DI MICHELE PIZZOLATO

1. Con il proporzionale Renzi e le sue pulsioni autoritarie-governative sono finite. Renzi ha perso totalmente la lucidità politica: la sua smania di tornare sulla poltrona lo ha fatto perdere. Dopo le elezioni il PD renziano, in astinenza da poltrone, smanierà per fare un governo e potrà farlo solo con FI e – probabilmente – Lega. Renzi perderà ogni autonomia. Vedremo estenuanti meeting ad Arcore fra Matteo, Silvio e Dudu. Berlusconi terrà Matteo al guinzaglio politico (la presenza ai meeting di Dudu sarà un richiamo… ahahhah!!): infatti, come Berlusconi sa bene, se cade il governo, Renzi sparisce dalla politica e il M5S vola in carrozza a percentuali bulgare.
2. sarà un governo debolissimo: eseguirà le leggi, non riuscirà più a farle, meno che meno assurde riforme costituzionali. La centralità torna al Parlamento, dove il ruolo di altre forze (M5S in testa) sarà rilevante: pensiamo ai Voucher annullati dopo l’adesione del M5S al referendum abrogativo della CGIL. Ottimo risultato per chi, a differenza di Veltroni, Prodi e Renzi, è convinto che le leggi siano del parlamento, sede della rappresentanza dei cittadini, non del governo. E ottima notizia per quelli che: non me ne frega nulla di sapere il giorno dopo chi mi governa, sono interessato ad un parlamento che rifletta i cittadini e faccia leggi e orientamenti politici e ad un governo che ESEGUA… che si formi due – tre mesi dopo le elezioni non cambia nulla.

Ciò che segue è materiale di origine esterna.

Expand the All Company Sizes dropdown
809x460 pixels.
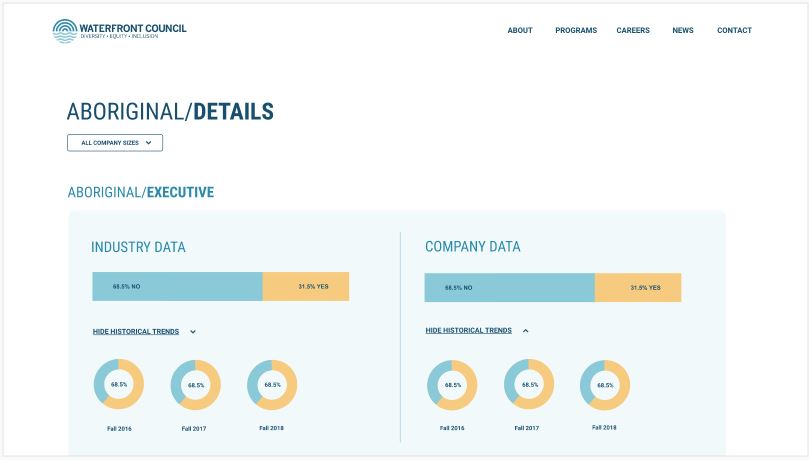115,143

Un governo che ESEGUE (esecutivo) è comunque in carica.
3. E’ perfetto il sistema tedesco in discussione? No. L’assenza di voto disgiunto fra uninominale e listino proporzionale bloccato, sono difetti gravi. Sono il sistema con cui il PD renziano (il M5S sta proponendo emendamenti contrari), disperatamente, cerca a) di nominare i parlamentari limitando le preferenze per controllare il partito; b) di trovare – assieme a Berlusconi – dei posti certi in lista da offrire a Pisapia, Alfano, Verdini in cambio del loro passo indietro, passo indietro che sarà certo.
Stiamo a vedere gli sviluppi, ma le premesse sono un deciso miglioramento dell’assetto politico del paese, soprattutto pensando a come eravamo messi il 3 dicembre.